STATED EXERCISE 1: Copy the entries below word for word, starting at the beginning of the entries and going on through the line containing "Action: tap(1100, 263)".

::: TEXT EXTRACT :::

The Yankees said that team president Randy Levine and chief operating officer Lonn Trost spoke again to Hample about the ball, which has been authenticated by Major League Baseball. Yankees spokesman Jason Zillo said that Hample and the executives have agreed to meet again next week.

Rodriguez has been collecting many of his home run balls this season. He tried, unsuccessfully, to obtain his 660th homer from a fan at Fenway Park in May, then swapped autographs and memorabilia for the homers that followed. Rodriguez said Friday that he would be fine if Hample decides not to offer the ball back to the Yankees.

"Maybe years ago that would have been kind of an important thing for me," Rodriguez said. "I think about 2015 and I think about 2009, and for me there's a lot of resemblance there. "The memory, in my 21-year career, by far, nothing that I've done personally would ever compare to winning the championship in 2009. I don't have a ball, I don't have a bat, but I do have a memory, and the memory lives forever. Kind of the same way I feel about the ball."

The situation is the reverse of Derek Jeter's 3,000th hit, which was caught in the left-field seats by Christian Lopez on July 9, 2011. Lopez returned the ball to the Yankees, saying that he wanted Jeter to have it; the team rewarded him with memorabilia and tickets, plus an opportunity to meet Jeter.

:::

STATED EXERCISE 2: Translate this sentence from the passage about the home run ball into Spanish: "Rodriguez has been collecting many of his home run balls this season."

::: SOURCE RECORDS :::

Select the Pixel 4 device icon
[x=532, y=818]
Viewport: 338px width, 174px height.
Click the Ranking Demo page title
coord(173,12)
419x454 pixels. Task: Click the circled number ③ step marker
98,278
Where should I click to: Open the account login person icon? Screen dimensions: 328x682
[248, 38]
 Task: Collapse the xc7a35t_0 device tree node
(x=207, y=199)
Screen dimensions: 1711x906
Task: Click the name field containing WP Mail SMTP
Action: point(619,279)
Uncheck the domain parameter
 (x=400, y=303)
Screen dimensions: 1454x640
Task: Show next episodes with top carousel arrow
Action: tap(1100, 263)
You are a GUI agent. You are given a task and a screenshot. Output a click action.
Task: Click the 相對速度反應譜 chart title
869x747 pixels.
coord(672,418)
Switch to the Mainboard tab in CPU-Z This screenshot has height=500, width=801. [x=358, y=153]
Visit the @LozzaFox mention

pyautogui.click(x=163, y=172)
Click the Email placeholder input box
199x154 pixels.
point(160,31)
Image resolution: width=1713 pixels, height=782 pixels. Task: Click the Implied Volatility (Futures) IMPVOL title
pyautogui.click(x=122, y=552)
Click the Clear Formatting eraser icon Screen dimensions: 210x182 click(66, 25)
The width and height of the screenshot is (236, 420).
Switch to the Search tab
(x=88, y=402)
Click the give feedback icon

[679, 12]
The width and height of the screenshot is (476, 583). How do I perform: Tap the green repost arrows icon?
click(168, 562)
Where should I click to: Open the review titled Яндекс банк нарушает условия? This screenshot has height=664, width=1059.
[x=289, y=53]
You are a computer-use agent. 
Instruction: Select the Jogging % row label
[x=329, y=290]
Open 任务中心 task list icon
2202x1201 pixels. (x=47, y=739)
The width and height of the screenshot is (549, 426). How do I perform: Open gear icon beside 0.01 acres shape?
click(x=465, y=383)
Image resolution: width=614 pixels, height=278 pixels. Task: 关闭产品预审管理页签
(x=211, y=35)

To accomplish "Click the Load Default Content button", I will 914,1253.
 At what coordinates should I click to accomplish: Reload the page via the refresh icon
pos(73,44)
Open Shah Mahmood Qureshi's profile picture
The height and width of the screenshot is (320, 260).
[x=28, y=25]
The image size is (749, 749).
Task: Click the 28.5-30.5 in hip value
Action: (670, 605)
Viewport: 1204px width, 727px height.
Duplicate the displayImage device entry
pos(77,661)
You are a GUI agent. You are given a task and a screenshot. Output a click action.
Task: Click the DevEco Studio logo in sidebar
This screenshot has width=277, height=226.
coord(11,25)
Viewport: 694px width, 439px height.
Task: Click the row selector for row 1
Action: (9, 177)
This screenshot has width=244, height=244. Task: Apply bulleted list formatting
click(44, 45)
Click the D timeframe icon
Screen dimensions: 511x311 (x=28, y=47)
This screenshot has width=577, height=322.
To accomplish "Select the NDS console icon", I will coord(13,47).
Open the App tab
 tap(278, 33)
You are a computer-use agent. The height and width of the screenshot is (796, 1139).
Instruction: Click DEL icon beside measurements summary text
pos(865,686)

:::

FULL SOLUTION 1:
Select the Pixel 4 device icon
[x=532, y=818]
Viewport: 338px width, 174px height.
Click the Ranking Demo page title
coord(173,12)
419x454 pixels. Task: Click the circled number ③ step marker
98,278
Where should I click to: Open the account login person icon? Screen dimensions: 328x682
[248, 38]
 Task: Collapse the xc7a35t_0 device tree node
(x=207, y=199)
Screen dimensions: 1711x906
Task: Click the name field containing WP Mail SMTP
Action: point(619,279)
Uncheck the domain parameter
 (x=400, y=303)
Screen dimensions: 1454x640
Task: Show next episodes with top carousel arrow
Action: tap(1100, 263)

FULL SOLUTION 2: Rodriguez ha estado coleccionando muchas de sus pelotas de jonrón esta temporada.